Interactive roles of mineralogy, microbial community composition and litter quality in regulating organic matter turnover
摘要
Soils are often treated as chemically defined reactors, yet the physical architecture of minerals, organic inputs, and microbiomes jointly shapes where and how carbon turns over. We used a factorial microcosm experiment to test how clay mineralogy (fibrous palygorskite vs. swelling bentonite), clay content (0–20%), calcium carbonate (7.5–15%), litter quality (recalcitrant wheat vs. labile alfalfa), and microbiome origin (native soil vs. a synthetic fungi + bacteria consortium) interact to control respiration kinetics and microbial biomass carbon over 90 days. Clay type and amount acted as primary filters: increasing clay generally raised cumulative mineralized C, but palygorskite produced higher C₀, faster mineralization (higher k or lower t₀, steeper n), and stronger late-stage biomass recovery than bentonite, indicating a colonizable, catalytic habitat rather than a purely protective matrix. Litter chemistry modulated this filter: N-rich alfalfa shifted the system toward facilitation, with rapid, high-amplitude mineralization and large biomass peaks, whereas high-C:N wheat slowed mineralization, increased sensitivity to clay content, and emphasized protection and diffusion limitation.

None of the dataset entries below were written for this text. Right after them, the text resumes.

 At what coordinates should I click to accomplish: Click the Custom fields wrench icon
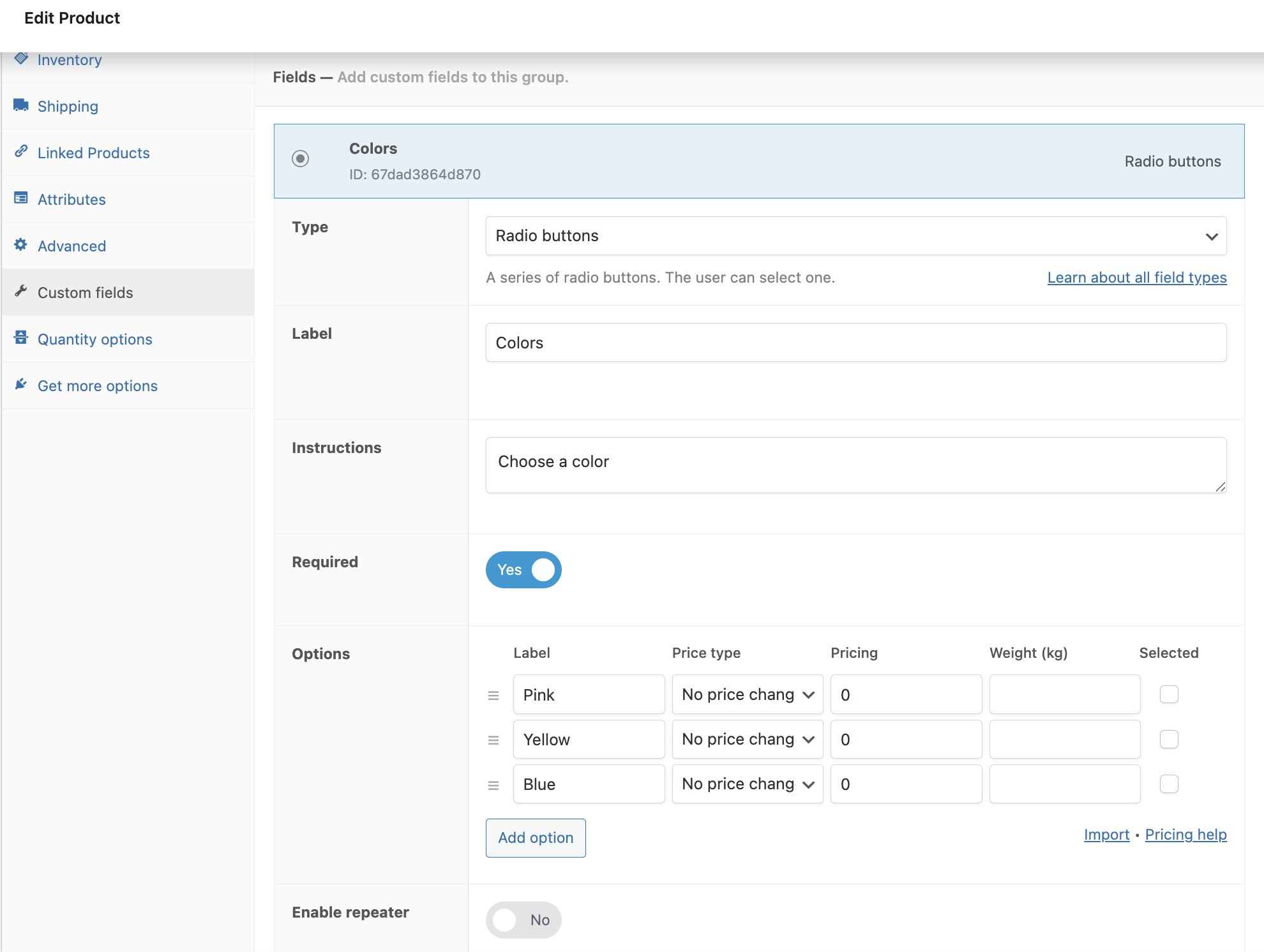coord(20,292)
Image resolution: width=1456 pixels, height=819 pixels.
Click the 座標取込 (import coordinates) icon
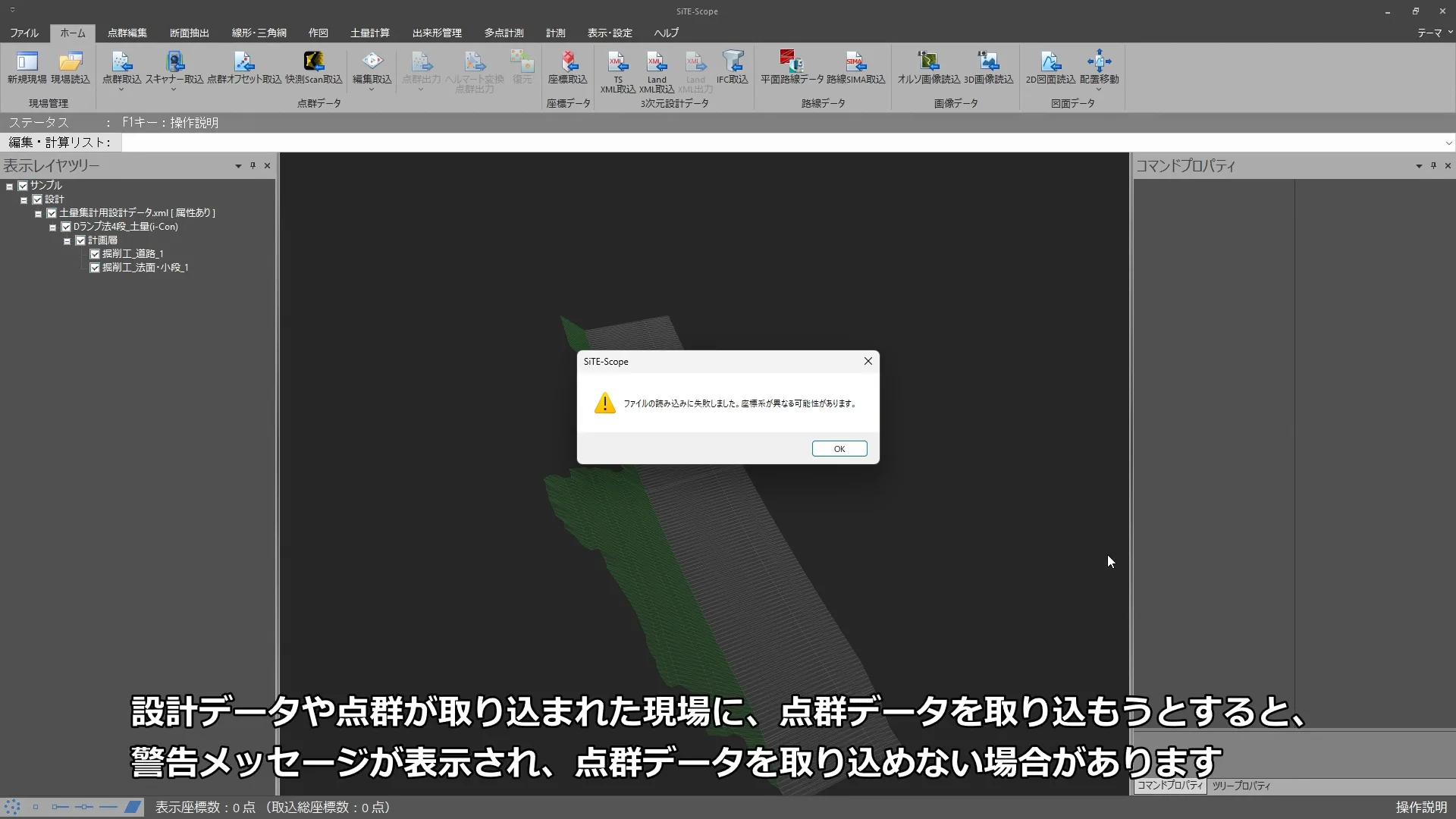pyautogui.click(x=568, y=62)
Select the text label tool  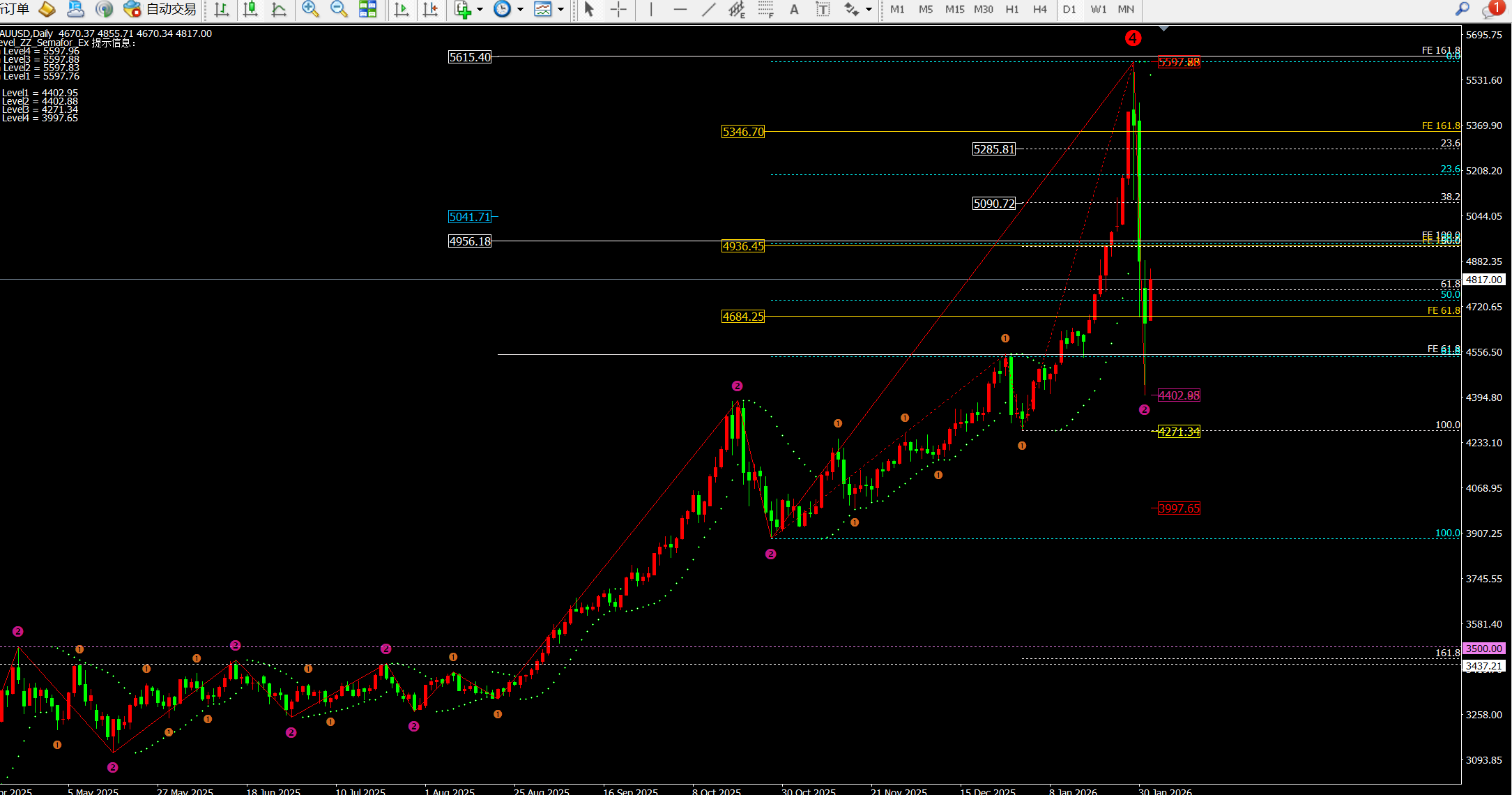(823, 9)
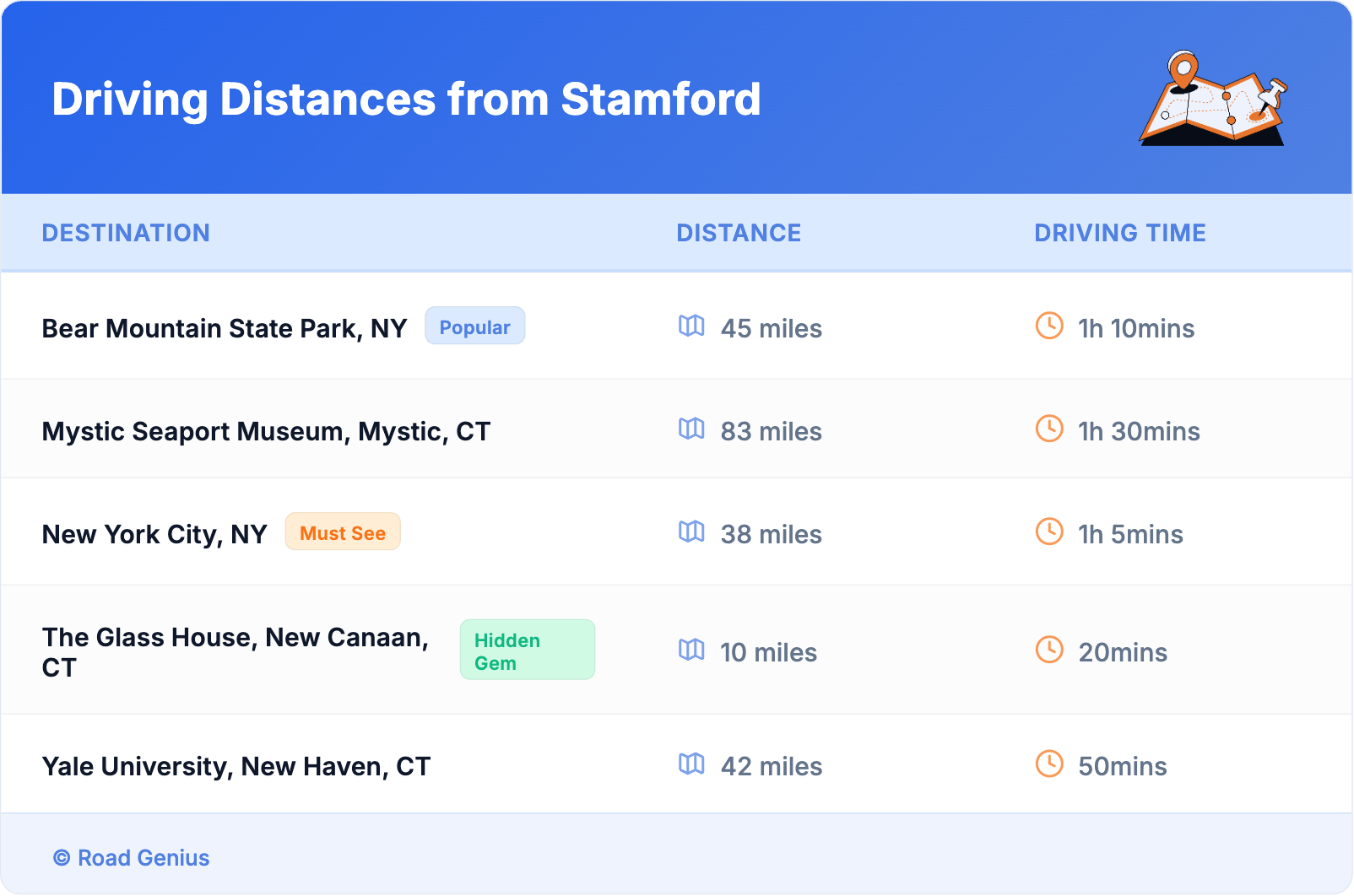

Microbiome composition added a third control: native communities generated higher cumulative C loss but lower rate constants, while the synthetic consortium drove faster mineralization and higher biomass on palygorskite. Calcium carbonate acted as a tuner, enhancing C₀, k and biomass in wheat systems and shifting mineralization timing in alfalfa systems. Together, these results support a hierarchical framework where mineral pore architecture sets the habitat filter, litter quality and microbial traits determine its exploitation, and Ca availability adjusts the balance between facilitation and protection.